Такой была, например, деревенская игра «в конопле», охватывавшая обычно ребятишек 4—8 лет. Двое постарше изображали «мать» и «дочь»; остальные ложились на траву рядком, представляя надерганную коноплю. Игра относилась к такому этапу в реальной обработке конопли, когда после обмолота снопы долго мочили в воде, потом вынимали, просушивали на воздухе и для завершения сушки складывали в бане, которую надо было протопить несколько раз. В игре «мать» и «дочь» «откачивали коноплю» от воды, беря лежащих детей за руки и за ноги и раскачивая их, к полному удовольствию малышей. «Мать» отправляла «дочь» затопить баню, предостерегая, «чтобы она была осторожна и не зажгла конопле». Но «дочка» все-таки нечаянно «зажигала конопле». «Мать» гонялась за нерадивой, чтобы наказать ее и т. д.
Над теми из подростков, кто не овладел мастерством, соответствовавшим, по местным представлениям, возрасту, начинали насмехаться. Существовали насмешливые прозвища для неумелых, прочно вошедшие в речевой оборот.

Подростков, которые не умели плести лапти, дразнили безлапотниками, смеялись над ними. Крестьянин, который не умел сплести лапти, считался последним человеком.

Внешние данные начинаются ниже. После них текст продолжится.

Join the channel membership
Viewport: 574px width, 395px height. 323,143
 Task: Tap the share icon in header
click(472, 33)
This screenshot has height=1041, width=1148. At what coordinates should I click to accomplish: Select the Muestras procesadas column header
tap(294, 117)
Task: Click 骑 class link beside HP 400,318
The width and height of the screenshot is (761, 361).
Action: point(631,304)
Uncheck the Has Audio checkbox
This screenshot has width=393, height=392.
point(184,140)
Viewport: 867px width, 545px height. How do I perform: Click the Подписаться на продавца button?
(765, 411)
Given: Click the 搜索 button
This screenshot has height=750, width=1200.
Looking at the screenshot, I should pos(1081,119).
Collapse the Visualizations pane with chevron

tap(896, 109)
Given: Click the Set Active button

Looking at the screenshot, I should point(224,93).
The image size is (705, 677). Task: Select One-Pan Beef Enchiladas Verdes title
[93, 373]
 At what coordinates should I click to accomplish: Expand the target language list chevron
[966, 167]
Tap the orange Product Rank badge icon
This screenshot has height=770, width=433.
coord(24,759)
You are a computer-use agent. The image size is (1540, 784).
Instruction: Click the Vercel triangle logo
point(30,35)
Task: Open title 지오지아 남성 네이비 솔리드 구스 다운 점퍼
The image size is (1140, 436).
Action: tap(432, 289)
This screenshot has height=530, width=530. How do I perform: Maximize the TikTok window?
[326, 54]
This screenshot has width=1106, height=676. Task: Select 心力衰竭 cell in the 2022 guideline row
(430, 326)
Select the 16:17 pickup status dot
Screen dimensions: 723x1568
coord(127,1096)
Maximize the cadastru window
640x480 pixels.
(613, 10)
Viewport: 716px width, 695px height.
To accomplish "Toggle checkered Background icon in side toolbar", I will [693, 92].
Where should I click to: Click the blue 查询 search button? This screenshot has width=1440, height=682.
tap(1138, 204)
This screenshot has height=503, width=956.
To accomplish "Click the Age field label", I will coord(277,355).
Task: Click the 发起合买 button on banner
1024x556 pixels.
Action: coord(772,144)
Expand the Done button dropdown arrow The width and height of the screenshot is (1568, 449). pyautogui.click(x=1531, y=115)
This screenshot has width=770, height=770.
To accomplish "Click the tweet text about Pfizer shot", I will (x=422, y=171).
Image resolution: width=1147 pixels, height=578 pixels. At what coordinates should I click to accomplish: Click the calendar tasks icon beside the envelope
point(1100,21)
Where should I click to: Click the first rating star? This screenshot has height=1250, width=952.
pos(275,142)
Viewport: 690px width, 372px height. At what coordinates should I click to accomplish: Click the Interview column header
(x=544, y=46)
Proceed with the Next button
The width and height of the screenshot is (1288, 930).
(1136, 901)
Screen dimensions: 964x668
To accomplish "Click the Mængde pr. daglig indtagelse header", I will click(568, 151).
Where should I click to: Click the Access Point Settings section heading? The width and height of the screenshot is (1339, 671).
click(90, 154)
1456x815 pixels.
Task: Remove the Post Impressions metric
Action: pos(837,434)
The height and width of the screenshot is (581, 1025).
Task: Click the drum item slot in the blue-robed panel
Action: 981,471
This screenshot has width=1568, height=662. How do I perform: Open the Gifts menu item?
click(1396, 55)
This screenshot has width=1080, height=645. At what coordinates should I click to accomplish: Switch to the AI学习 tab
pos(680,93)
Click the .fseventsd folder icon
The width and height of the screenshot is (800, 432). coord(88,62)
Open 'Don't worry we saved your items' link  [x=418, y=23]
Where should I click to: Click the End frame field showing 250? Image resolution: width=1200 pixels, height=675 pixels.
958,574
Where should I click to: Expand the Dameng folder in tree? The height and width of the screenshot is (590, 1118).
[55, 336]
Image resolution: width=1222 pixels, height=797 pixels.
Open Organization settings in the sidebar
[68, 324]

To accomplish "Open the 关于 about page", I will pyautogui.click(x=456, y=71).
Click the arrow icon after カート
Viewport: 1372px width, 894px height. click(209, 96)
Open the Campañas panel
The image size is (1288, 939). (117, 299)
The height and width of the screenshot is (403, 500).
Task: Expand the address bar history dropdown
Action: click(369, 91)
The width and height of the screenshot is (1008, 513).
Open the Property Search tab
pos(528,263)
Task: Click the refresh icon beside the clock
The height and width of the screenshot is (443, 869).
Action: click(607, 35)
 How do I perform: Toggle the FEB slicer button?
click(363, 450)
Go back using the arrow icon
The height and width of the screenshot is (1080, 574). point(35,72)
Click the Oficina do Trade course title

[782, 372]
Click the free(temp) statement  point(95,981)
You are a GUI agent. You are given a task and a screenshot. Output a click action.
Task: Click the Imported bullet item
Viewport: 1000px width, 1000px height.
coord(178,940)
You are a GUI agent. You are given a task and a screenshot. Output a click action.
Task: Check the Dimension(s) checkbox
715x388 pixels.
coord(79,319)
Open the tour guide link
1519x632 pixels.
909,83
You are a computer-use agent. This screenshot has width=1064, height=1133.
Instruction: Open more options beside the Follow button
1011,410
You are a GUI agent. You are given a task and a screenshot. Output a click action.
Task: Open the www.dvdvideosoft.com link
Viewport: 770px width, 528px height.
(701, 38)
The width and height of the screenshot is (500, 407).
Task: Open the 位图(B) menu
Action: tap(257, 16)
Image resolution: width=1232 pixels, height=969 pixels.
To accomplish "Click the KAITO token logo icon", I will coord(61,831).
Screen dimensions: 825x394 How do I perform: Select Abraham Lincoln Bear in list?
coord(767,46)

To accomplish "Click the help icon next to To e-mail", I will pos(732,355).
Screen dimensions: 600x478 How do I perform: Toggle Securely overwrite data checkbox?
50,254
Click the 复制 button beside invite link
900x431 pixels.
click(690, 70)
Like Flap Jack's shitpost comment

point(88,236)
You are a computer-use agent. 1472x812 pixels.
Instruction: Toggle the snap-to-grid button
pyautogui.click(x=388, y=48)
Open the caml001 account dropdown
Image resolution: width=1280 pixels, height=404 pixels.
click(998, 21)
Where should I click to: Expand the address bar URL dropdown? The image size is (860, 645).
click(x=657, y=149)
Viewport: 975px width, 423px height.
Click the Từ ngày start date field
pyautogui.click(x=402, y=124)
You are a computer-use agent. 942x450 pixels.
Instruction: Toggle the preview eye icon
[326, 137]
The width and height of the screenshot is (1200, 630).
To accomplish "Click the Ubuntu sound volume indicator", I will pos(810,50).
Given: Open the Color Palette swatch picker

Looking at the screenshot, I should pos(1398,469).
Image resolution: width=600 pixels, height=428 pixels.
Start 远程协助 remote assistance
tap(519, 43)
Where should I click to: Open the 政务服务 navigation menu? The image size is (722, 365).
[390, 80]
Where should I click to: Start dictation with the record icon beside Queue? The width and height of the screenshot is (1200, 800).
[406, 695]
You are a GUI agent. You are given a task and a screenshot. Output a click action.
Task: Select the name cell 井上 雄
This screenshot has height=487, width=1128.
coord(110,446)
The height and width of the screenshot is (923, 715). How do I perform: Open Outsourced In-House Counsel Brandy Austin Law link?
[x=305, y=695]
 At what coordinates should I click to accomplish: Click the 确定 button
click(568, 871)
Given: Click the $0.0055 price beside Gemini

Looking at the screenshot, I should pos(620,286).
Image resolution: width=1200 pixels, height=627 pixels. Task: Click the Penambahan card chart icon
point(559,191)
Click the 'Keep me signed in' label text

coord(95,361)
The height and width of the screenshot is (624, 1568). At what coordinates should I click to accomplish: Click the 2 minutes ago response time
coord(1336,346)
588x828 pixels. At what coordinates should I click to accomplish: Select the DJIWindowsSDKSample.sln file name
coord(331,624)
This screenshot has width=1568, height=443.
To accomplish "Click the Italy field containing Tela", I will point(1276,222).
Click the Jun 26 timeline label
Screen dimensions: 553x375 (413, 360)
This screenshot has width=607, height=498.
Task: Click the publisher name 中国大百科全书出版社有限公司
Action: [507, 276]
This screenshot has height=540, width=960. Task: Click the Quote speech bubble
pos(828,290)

Девочек, не научившихся в положенный срок прясть, дразнили непряхами. Не умевших «выткать кроены»— ниткахами, самостоятельно поставить стан «без подсказки матери» — бесподставочными. Насмешливые прозвища получали также те, кто оказывался последними при завершении некоторых видов коллективных работ. Так, на помочах по вывозке навоза последнего возницу называли «кила», «бабушка-роженица», «поскребеня», «помело»; иногда произвище оставалось на весь год: «кила годовая на тебе — целый год будешь последним».
«Требуя от каждого человека определенных личных деловых качеств, общественное мнение возвышало тех людей, которые приносили пользу не только себе, но и другим,— отмечает исследовательница культуры и быта русского населения Приангарья Л. М. Сабурова.— Это можно видеть на отношении общества к знатокам и хранителям заповедей народного календаря — необходимого руководства в производственном быту крестьян... Наиболее общие сведения из народного календаря были достоянием всех крестьян, но систематическими знаниями в этой области обладали лишь немногие. Такие люди были широко известны окрестному населению, которое в необходимых случаях прибегало к их помощи».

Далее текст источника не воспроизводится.